Most people dealing with sleep apnea first present with snoring and fatigue. But in the case of children, it can be challenging to spot. Sometimes the most common symptom, (fatigue) is brushed off because so many kids and teens are tired.
In addition to fatigue, kids or teens with sleep apnea may also experience these symptoms:
Dr. Dassani recommends parents take children to the hospital for a sleep study to be done. In general, getting a sleep study or sleep lab done will help in understanding the severity of your case.
Connection Between Jaw Shape and Sleep Apnea
Dr. Dassani explained that ‘tongue-tie’ is when your tongue is quite tightly tied to the roof of the mouth. The tongue is meant to be passively resting in the mouth, rather than firmly pressed to the roof. The ‘roof’ of the mouth can also be seen as the ‘floor’ of the nose, and if the tongue is too tight, it may obstruct the airway from the nose during sleep, causing the mouth to open.
A narrow jaw shape can increase the risk of sleep apnea because there is less room for the air to pass through the space and the tongue may cause an obstruction.. Extra body weight can also increase the potential for obstructive sleep apnea.
Children should be encouraged to breathe through their nose whenever possible. Any child who has a hard time breathing through the nose because of congestion, allergies, or anything else, should deal with these obstructions before mouth breathing becomes a habit.
Treating the Jaw for Obstructive Sleep Apnea
A CPAP (continuous positive air pressure) machine is portable, sits on your nightstand and comes with a mask that you put on over your face at night. The CPAP machine is the most commonly encouraged tool for increasing airflow while you sleep. This machine however does not work for everybody.
Another option is to have a dentist create an oral appliance to hold the lower jaw forward. This prevents the tongue from falling back, and holds the airway open. This appliance is similar to a mouthguard, but is built differently and is custom made to allow your jaw to be held in the right position while you sleep.
In children, growth spurts allow for appliances and expanders to help resolve them before they get older. In general, children have a tough time using a CPAP machine so it’s crucial to pursue natural options sooner rather than later. Osteopaths, craniosacral therapists, and myofunctional therapists can help with connecting the dots and supporting the jaw shape as the child grows to reduce the potential for sleep apnea.

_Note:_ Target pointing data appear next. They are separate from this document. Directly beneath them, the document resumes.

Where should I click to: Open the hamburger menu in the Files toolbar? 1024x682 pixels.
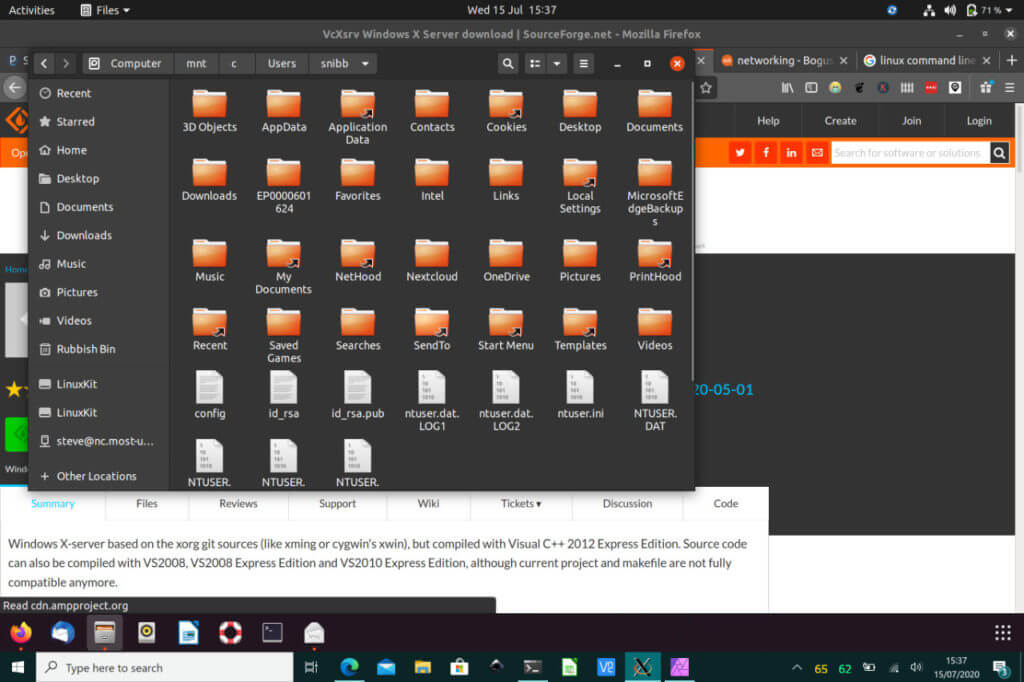point(583,62)
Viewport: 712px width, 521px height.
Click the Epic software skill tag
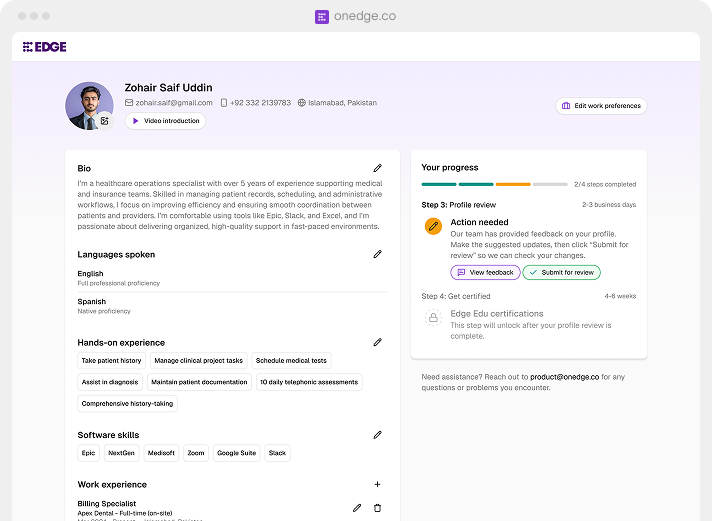[x=89, y=453]
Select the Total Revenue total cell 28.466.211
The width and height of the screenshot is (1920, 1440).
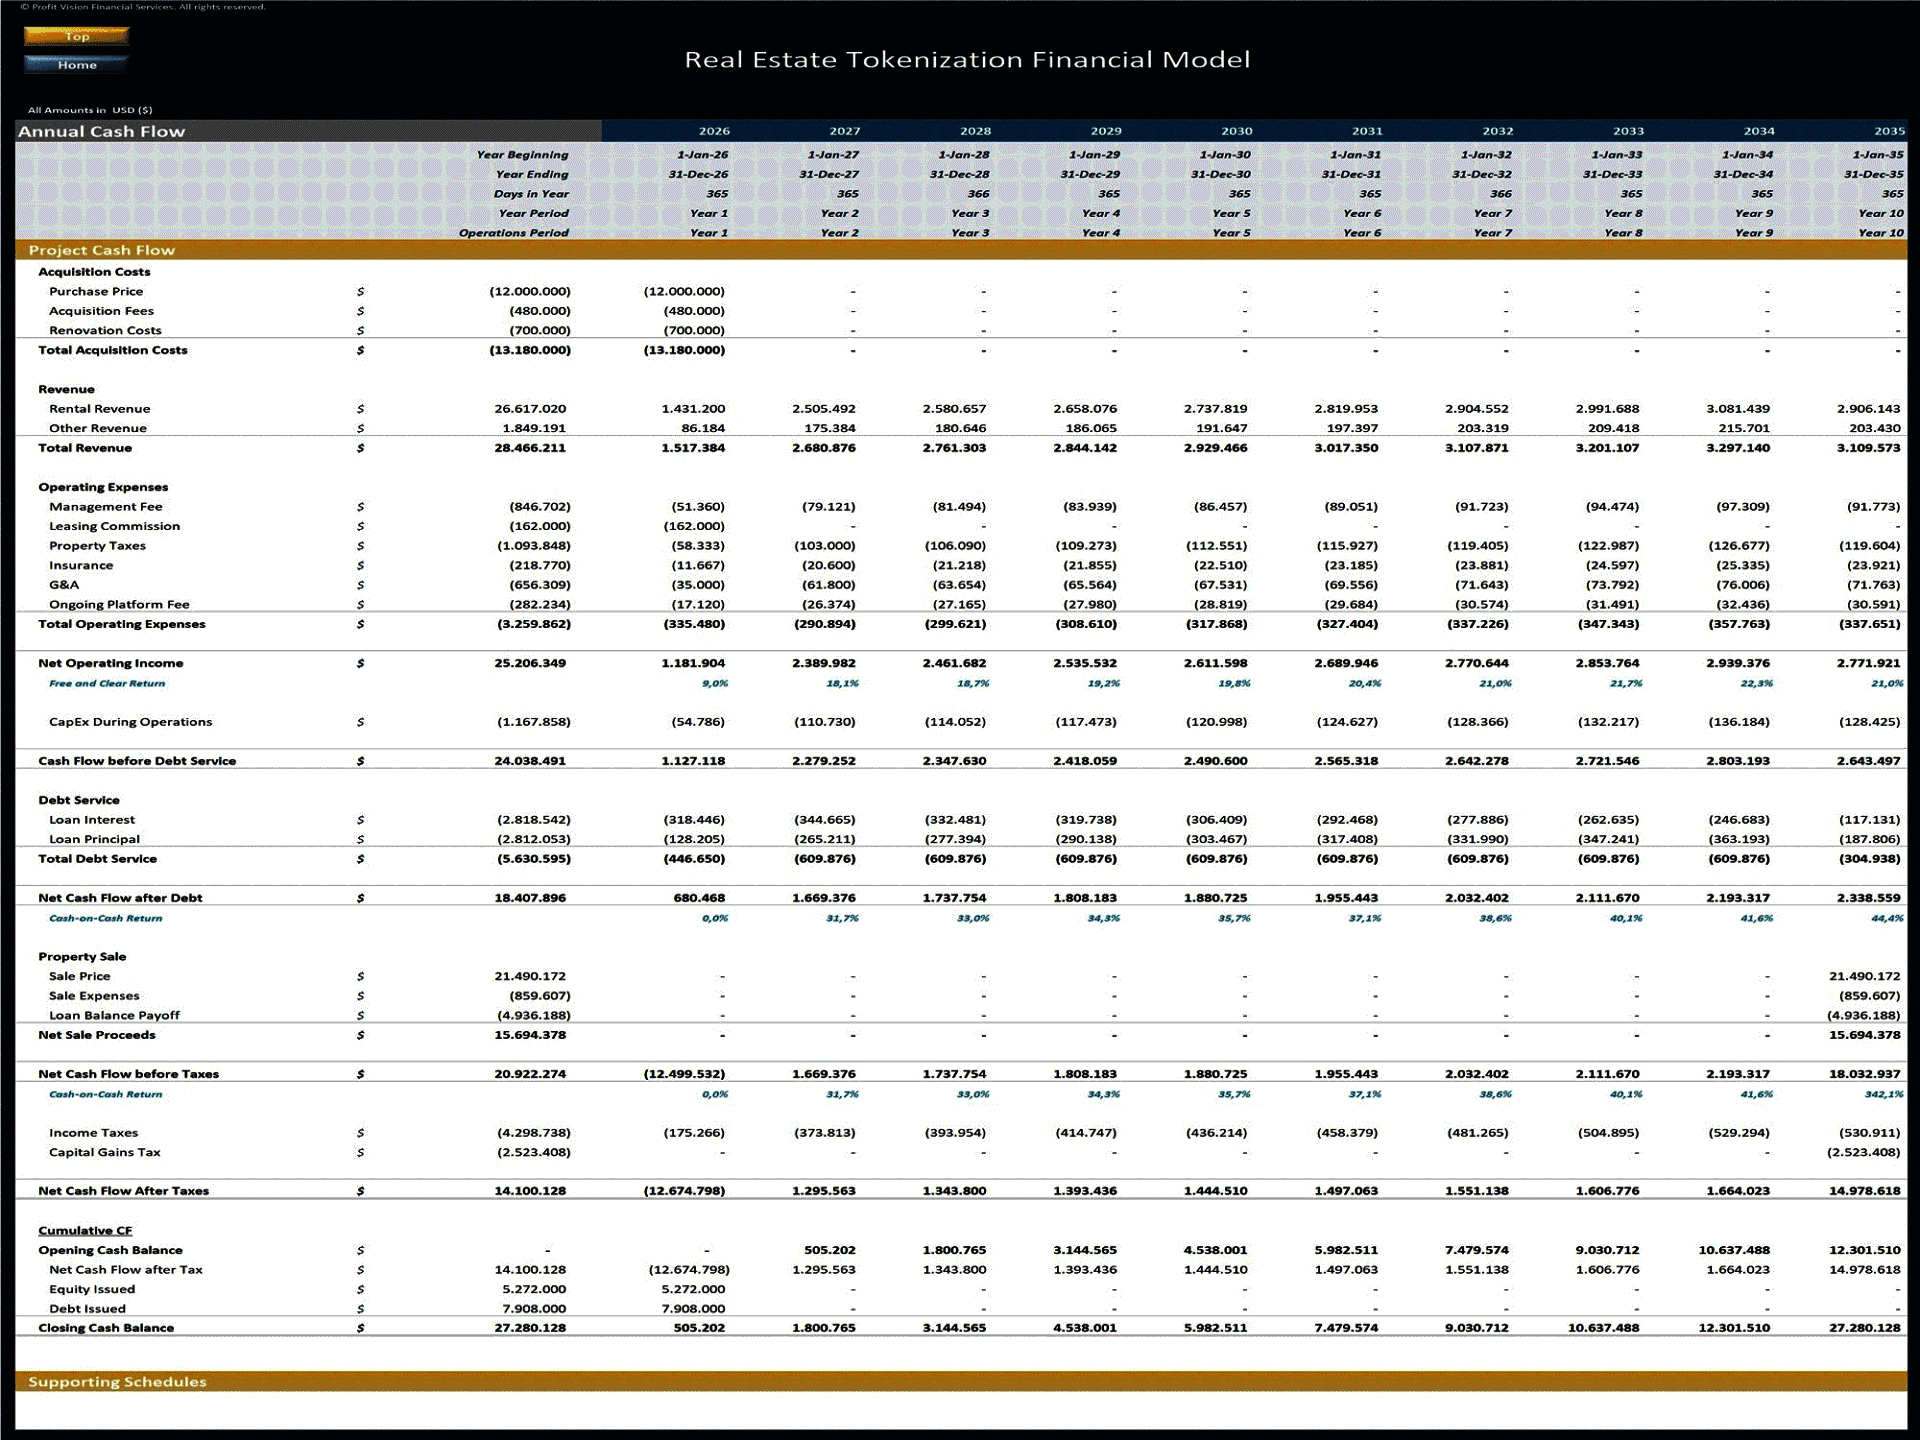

I worked with Lexi’s doctor and got her into a sleep study. Our suspicions were confirmed - Lexi’s fatigue was due to a lack of restful sleep and more specifically Obstructive Sleep Apnea. She was able to get a dental appliance to combat the sleep apnea. Plus, we looked to her little guy and saw signs like open mouth breathing and congestion that likely explained why he wasn’t sleeping well either (and was constantly waking Lexi up).
On a nutrition front, we decreased the dairy that she and her little guy were eating because dairy is very mucous producing and can often contribute to congestion.
We were able to address the issue before it increased Lexi’s risk of high blood pressure, needing multiple medications to reduce symptoms, and being at a heightened risk of strokes, alzheimers, and diabetes. Good sleep is extremely important for the brain and body’s health over time, and for Lexi (and her son), solving this issue meant more than just feeling less tired.
Eliminating Health Mysteries
With Lexi’s case, we were able to find that missing piece of this health puzzle and help her get her energy back by addressing the sleep apnea. Could this be the missing clue for you or someone in your life?